_Data to process_
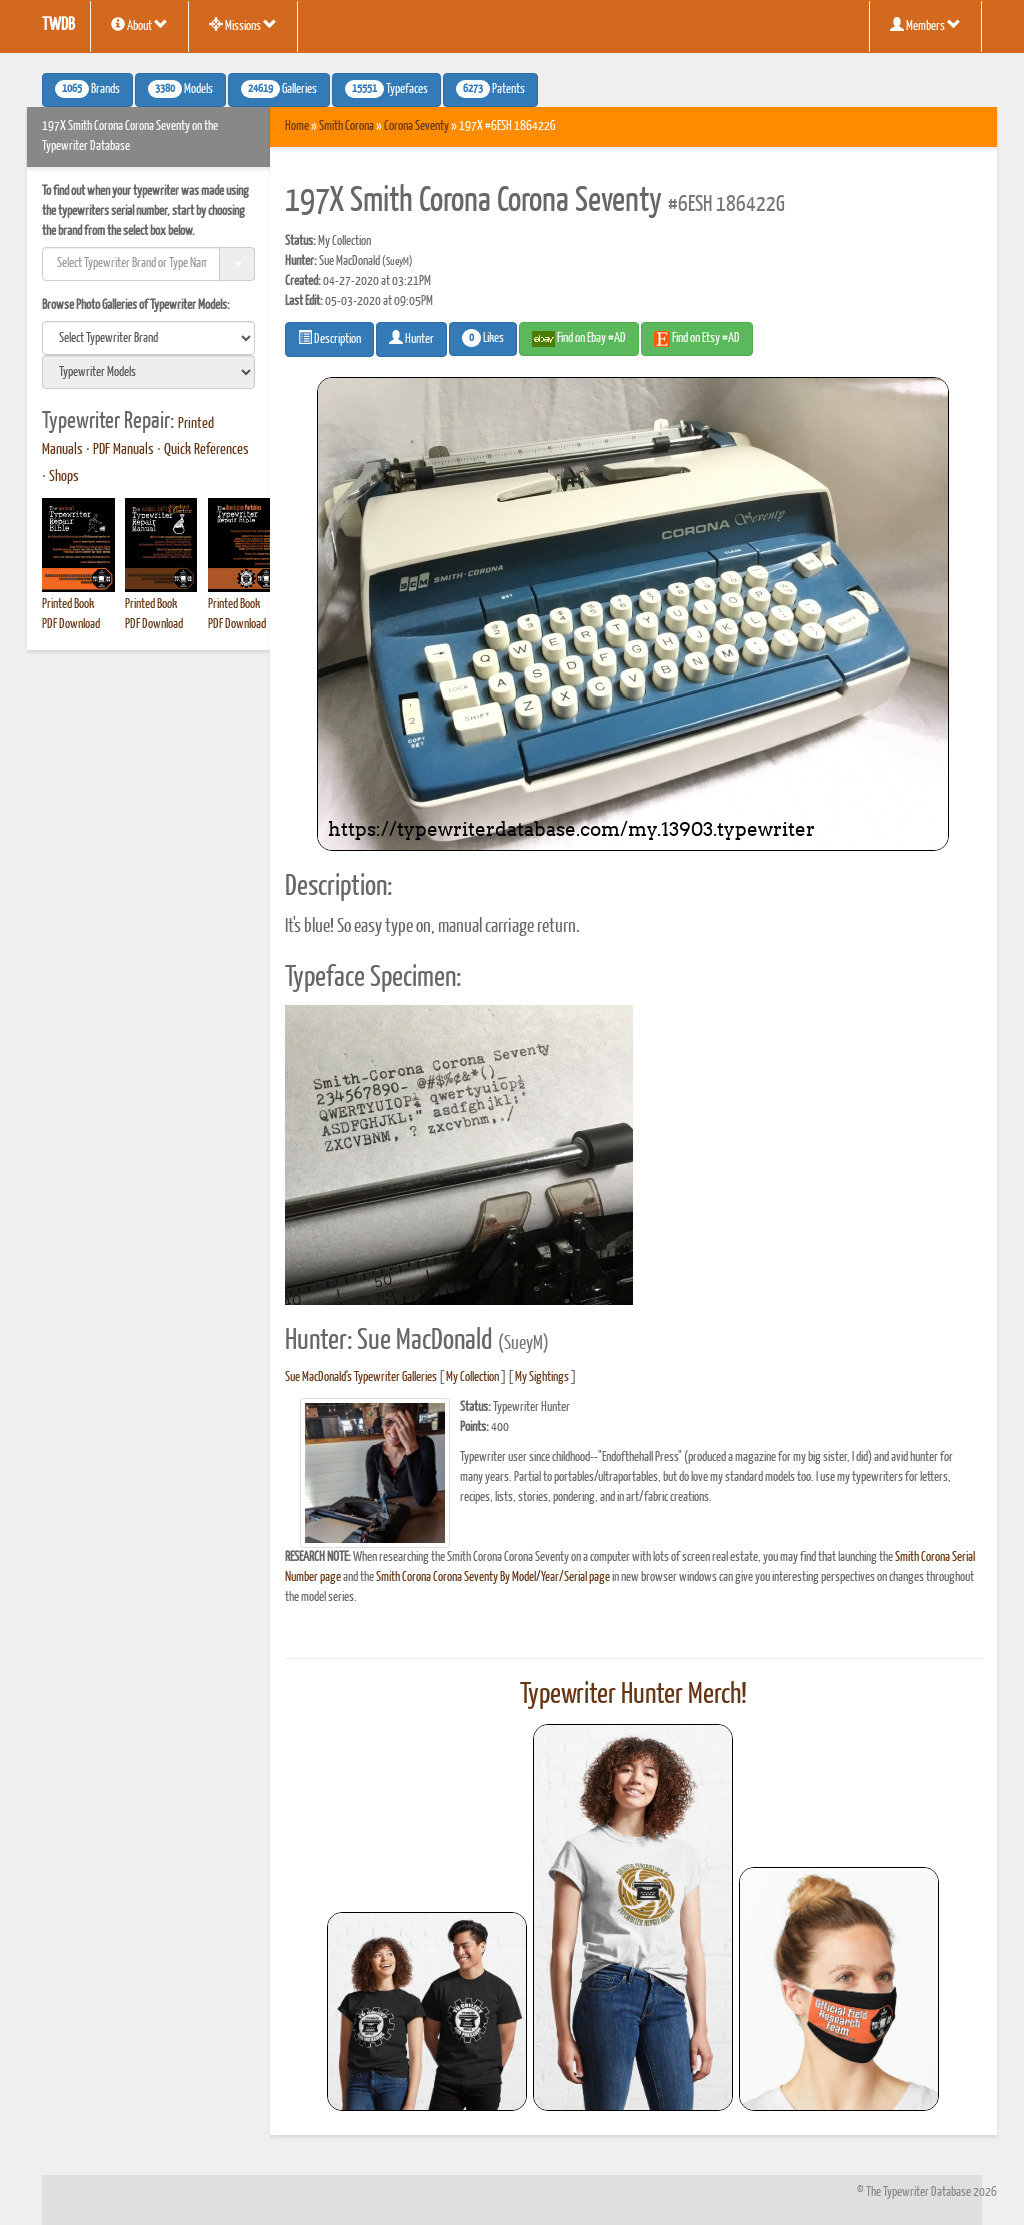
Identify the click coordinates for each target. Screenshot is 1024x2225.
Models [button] (180, 89)
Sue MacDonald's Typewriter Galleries (361, 1377)
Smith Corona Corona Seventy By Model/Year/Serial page (493, 1577)
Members (925, 25)
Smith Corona (346, 126)
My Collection (472, 1377)
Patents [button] (490, 89)
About (139, 25)
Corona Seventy (416, 126)
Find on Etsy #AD (697, 339)
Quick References (206, 450)
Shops (64, 477)
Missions (243, 25)
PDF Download (71, 624)
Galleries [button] (279, 89)
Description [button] (329, 338)
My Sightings (542, 1377)
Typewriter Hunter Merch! (633, 1695)
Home (297, 126)
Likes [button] (483, 338)
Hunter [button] (411, 338)
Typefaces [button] (386, 89)
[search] (148, 338)
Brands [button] (87, 89)
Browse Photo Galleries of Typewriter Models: (136, 305)
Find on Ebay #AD (579, 339)
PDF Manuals (123, 450)
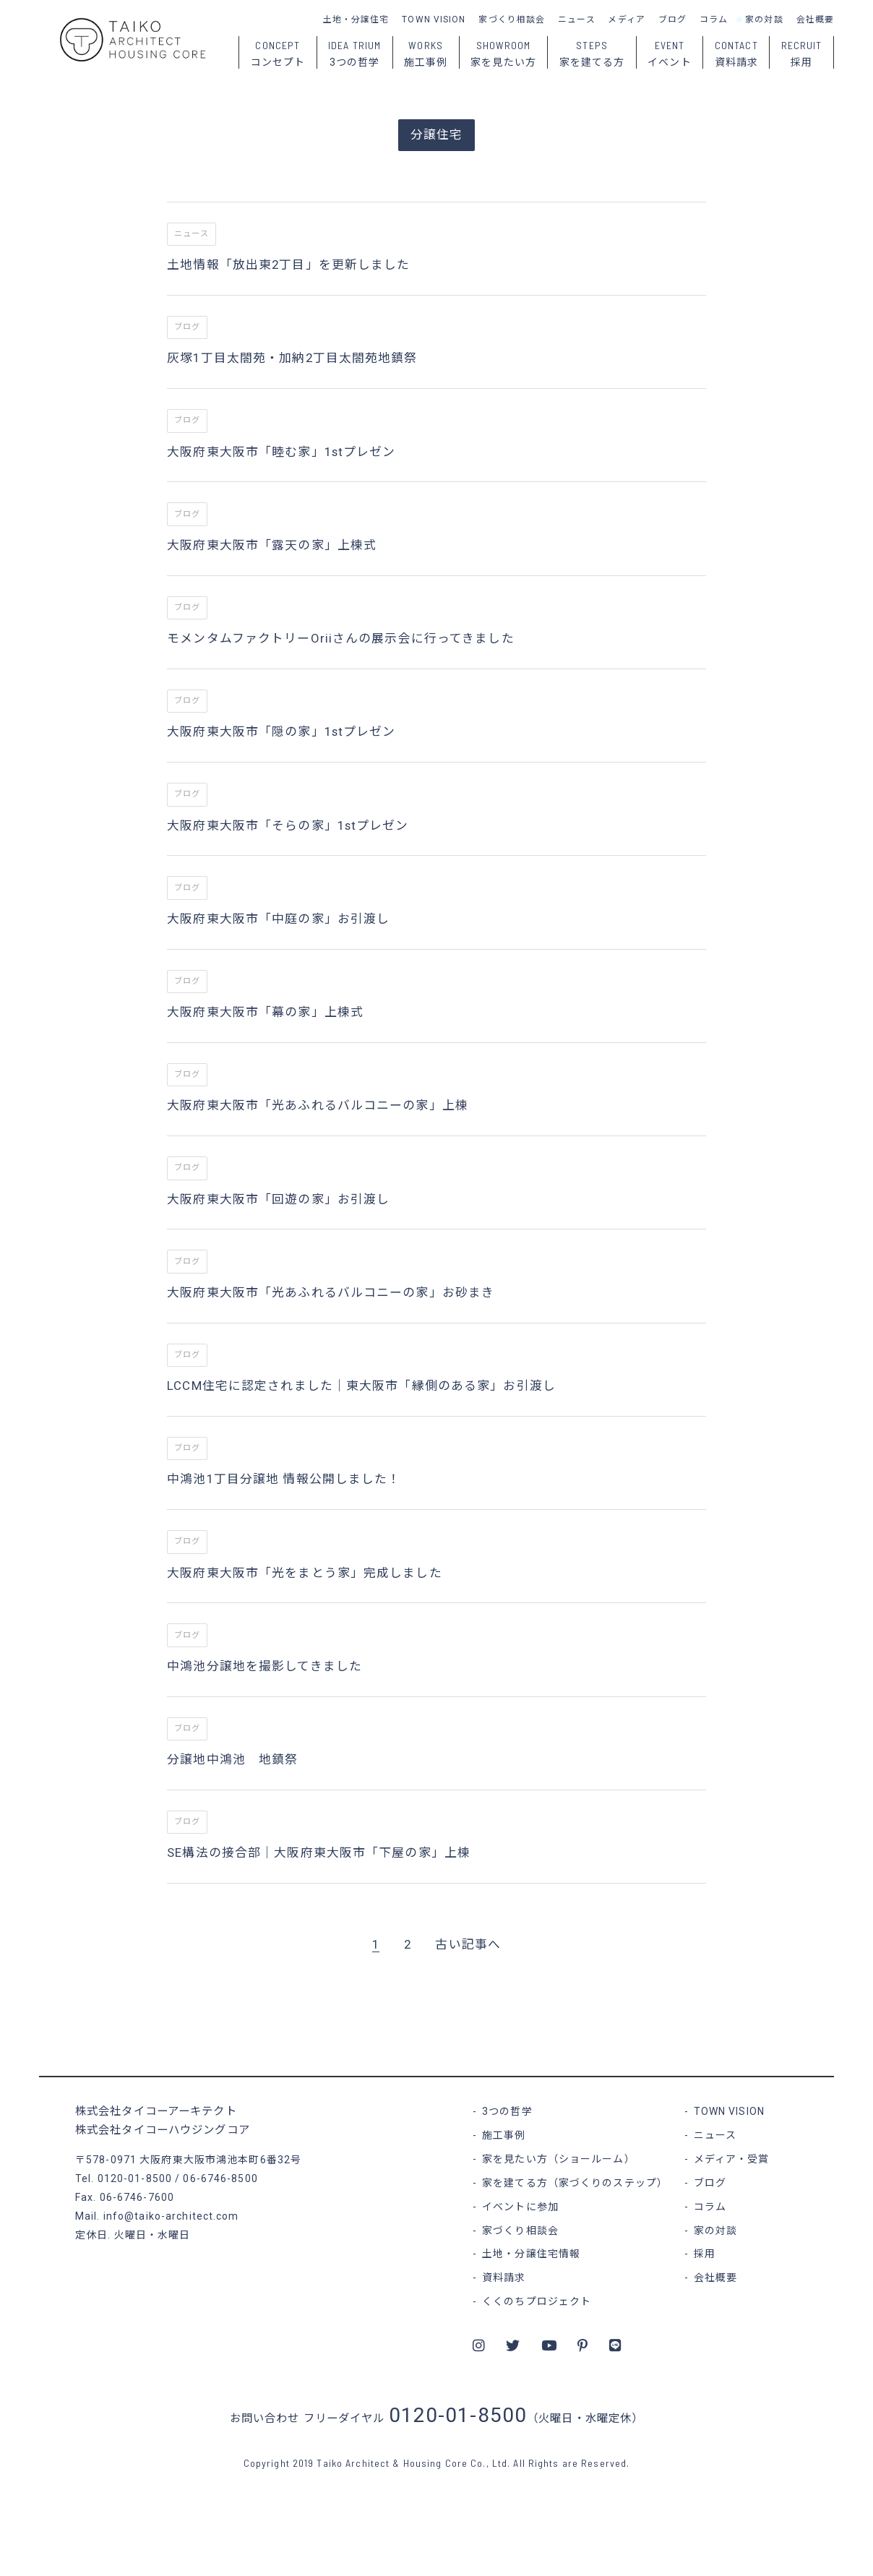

_Written instruction_
Lay out the lines of the listing above, from the line with "Corona Seventy (416, 126)" to the line with "Find on Ebay #AD (579, 339)", as a Markdown table with the columns Row and Line, omitting any blank lines.

_Result_
| Row | Line |
|---|---|
| 1 | Corona Seventy (416, 126) |
| 2 | Find on Etsy #AD (697, 339) |
| 3 | Quick References (206, 450) |
| 4 | Shops (64, 477) |
| 5 | Missions (243, 25) |
| 6 | PDF Download (71, 624) |
| 7 | Galleries [button] (279, 89) |
| 8 | Description [button] (329, 338) |
| 9 | My Sightings (542, 1377) |
| 10 | Typewriter Hunter Merch! (633, 1695) |
| 11 | Home (297, 126) |
| 12 | Likes [button] (483, 338) |
| 13 | Hunter [button] (411, 338) |
| 14 | Typefaces [button] (386, 89) |
| 15 | [search] (148, 338) |
| 16 | Brands [button] (87, 89) |
| 17 | Browse Photo Galleries of Typewriter Models: (136, 305) |
| 18 | Find on Ebay #AD (579, 339) |